(DATA FOR REVIEW)
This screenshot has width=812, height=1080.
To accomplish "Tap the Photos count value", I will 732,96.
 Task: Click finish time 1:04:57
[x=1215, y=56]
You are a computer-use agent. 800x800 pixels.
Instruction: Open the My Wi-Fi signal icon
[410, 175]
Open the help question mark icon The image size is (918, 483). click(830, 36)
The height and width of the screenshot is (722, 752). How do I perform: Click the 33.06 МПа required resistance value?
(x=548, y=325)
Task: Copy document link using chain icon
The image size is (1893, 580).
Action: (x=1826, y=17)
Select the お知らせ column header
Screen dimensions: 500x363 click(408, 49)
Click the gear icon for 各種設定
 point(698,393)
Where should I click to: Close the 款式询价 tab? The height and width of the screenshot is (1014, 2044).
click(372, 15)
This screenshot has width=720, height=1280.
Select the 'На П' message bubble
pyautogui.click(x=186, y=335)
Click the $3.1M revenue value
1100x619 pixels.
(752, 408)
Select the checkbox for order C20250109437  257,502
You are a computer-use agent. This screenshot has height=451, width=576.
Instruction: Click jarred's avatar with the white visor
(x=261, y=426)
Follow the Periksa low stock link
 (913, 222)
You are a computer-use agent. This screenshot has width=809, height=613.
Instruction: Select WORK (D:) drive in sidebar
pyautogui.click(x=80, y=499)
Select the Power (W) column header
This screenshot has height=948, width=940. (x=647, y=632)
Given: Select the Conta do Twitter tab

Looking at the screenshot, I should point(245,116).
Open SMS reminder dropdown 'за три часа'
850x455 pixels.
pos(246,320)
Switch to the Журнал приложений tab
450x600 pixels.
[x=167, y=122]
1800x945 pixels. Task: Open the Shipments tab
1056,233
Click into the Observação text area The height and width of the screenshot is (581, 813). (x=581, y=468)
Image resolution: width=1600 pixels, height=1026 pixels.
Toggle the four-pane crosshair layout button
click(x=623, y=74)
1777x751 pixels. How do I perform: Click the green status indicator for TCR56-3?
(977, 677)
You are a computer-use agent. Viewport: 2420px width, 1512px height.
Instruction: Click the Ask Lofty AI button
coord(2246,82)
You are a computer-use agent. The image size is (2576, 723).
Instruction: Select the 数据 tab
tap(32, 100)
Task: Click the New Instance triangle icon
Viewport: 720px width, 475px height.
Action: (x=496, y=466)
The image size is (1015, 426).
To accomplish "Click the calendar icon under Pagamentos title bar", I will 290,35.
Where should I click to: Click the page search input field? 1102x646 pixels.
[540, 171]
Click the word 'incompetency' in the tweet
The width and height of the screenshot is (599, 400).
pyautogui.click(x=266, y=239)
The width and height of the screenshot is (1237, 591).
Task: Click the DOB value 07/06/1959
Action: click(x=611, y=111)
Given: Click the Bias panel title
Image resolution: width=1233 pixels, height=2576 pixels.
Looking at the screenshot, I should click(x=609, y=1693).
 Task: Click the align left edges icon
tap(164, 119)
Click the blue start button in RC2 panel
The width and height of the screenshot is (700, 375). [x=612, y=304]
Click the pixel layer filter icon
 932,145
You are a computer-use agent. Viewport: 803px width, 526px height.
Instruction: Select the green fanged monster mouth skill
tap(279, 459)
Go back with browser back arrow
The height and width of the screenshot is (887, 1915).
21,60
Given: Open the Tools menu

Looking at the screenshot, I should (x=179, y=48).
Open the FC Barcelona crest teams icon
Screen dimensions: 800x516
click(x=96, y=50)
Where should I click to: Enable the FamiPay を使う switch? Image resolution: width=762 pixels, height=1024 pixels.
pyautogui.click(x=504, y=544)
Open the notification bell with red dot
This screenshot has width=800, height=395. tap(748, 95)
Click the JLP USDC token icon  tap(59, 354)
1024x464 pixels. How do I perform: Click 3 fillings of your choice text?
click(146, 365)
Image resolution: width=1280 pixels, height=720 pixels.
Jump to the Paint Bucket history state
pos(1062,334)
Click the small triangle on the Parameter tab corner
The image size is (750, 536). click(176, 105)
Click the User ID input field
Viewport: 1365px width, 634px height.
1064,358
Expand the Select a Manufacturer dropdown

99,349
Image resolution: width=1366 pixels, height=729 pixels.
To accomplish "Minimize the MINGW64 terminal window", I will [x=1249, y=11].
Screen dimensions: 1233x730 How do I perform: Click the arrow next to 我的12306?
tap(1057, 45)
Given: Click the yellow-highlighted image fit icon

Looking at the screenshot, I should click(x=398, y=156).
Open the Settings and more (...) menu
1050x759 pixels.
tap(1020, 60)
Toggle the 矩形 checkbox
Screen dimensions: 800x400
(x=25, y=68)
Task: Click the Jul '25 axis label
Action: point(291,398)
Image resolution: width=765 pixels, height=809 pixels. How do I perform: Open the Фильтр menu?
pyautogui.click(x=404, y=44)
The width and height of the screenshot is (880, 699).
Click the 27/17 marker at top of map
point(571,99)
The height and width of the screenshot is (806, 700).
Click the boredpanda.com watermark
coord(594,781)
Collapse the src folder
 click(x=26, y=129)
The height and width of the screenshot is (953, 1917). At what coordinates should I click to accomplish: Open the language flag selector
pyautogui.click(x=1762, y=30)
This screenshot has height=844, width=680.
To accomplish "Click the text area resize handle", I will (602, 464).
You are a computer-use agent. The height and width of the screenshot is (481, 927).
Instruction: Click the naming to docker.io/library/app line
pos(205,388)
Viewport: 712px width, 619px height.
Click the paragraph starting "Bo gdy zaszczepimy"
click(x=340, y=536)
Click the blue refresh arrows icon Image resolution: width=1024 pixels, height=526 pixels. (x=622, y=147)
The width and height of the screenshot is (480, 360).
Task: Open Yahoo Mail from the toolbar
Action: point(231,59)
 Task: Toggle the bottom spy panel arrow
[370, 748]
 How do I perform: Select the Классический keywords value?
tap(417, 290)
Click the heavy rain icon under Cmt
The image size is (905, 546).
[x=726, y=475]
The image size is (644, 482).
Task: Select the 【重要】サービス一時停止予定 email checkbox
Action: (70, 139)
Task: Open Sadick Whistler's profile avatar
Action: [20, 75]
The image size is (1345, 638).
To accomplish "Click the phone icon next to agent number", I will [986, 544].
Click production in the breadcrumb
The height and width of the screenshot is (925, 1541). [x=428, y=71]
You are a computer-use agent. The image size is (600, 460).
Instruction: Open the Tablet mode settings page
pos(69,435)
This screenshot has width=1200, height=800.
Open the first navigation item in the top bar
(End DATA FOR REVIEW)
EXERCISE BRIEF. Set aside each line above that includes the string "area" and report it.

RESPONSE.
Click into the Observação text area The height and width of the screenshot is (581, 813). (x=581, y=468)
To accomplish "Click the text area resize handle", I will (602, 464).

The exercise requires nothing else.